===== TEXT SECTION =====

Just so you don't miss the highlights:

DDR2-400/533 supports 8 DIMMs across two channels
DDR2-667 supports 4 DIMMs across two channels
DDR2-800 supports 2 DIMMs across two channels

Perhaps now it should become abundantly clear why FBD is in fact
necessary for high bandwidth. There's an illustration of this on page
42 as well.

DK

I'm no memory expert so take this with a shovel of salt, but as I
understand it.

Current FB Dimm is DDR2 memory with a different module interface. The
interface is point to point fast serial allowing more modules to be
attached for a comparable pin count. The interface does not have a
shared bus between modules. It is the extra bus loading which
mandates the use of slower DDR2 with current bus architectures when
more modules are added.

The capacity issue is the number of pins on the controller required
for a memory channel.

The extra bandwidth is due in part to being able to use higher speed
modules when larger numbers are used, and being able to use higher
numbers of modules.

This isn't DDR2 Vs FB Dimm - this is serial Vs parallel, and
everythings going serial 'cos in general it tends to be faster.

Ryan
 
Ryan said:
I'm no memory expert so take this with a shovel of salt, but as I
understand it.

Did you get a copy of the PDF? George mentioned he couldn't access
it...let me know and I'll email it.
Current FB Dimm is DDR2 memory with a different module interface. The
interface is point to point fast serial allowing more modules to be
attached for a comparable pin count.

So the issue isn't modules/pin, it's bandwidth/pin. Each pin costs
quite a bit of time/effort/money, so the lower the pin count, the
better. FBD is 70 pins/channel, DDR2 is 240 pins/channel.

=====

* **PROMPT**
In the FB-DIMM memory thread, how many pins per channel do FBD and DDR2 each use? The lines after this thread are separate material, unrelated to it.

===== SUPPLIED DATA =====

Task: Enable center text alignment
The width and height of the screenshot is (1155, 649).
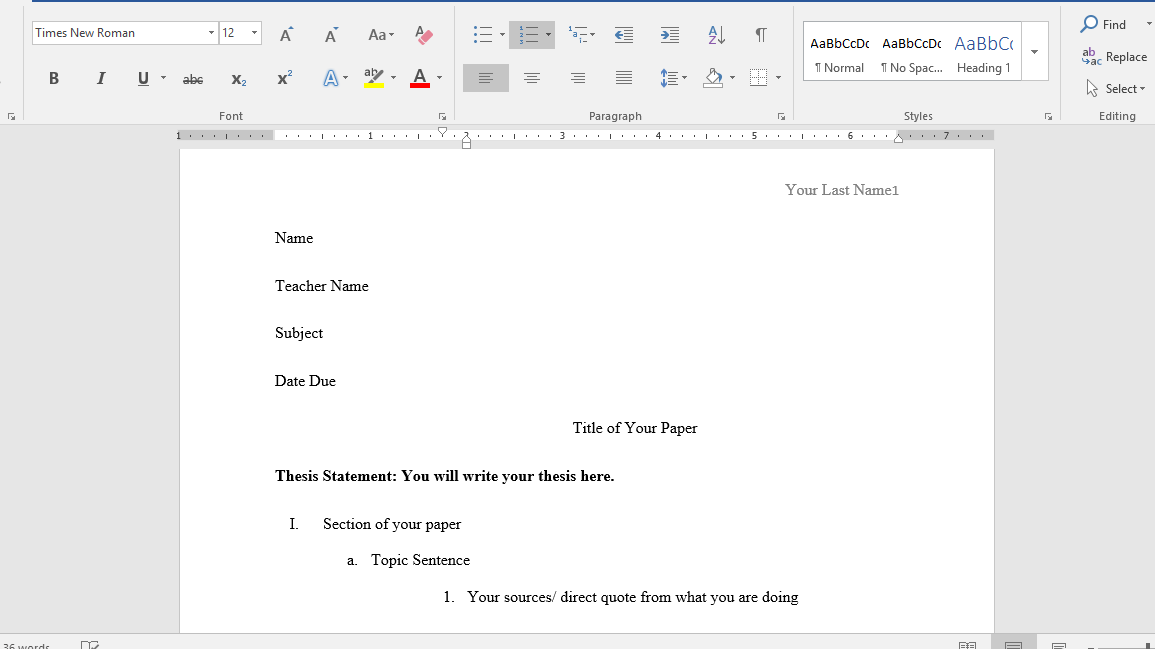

=====

* **TASK OUTPUT**
FBD uses 70 pins per channel, and DDR2 uses 240.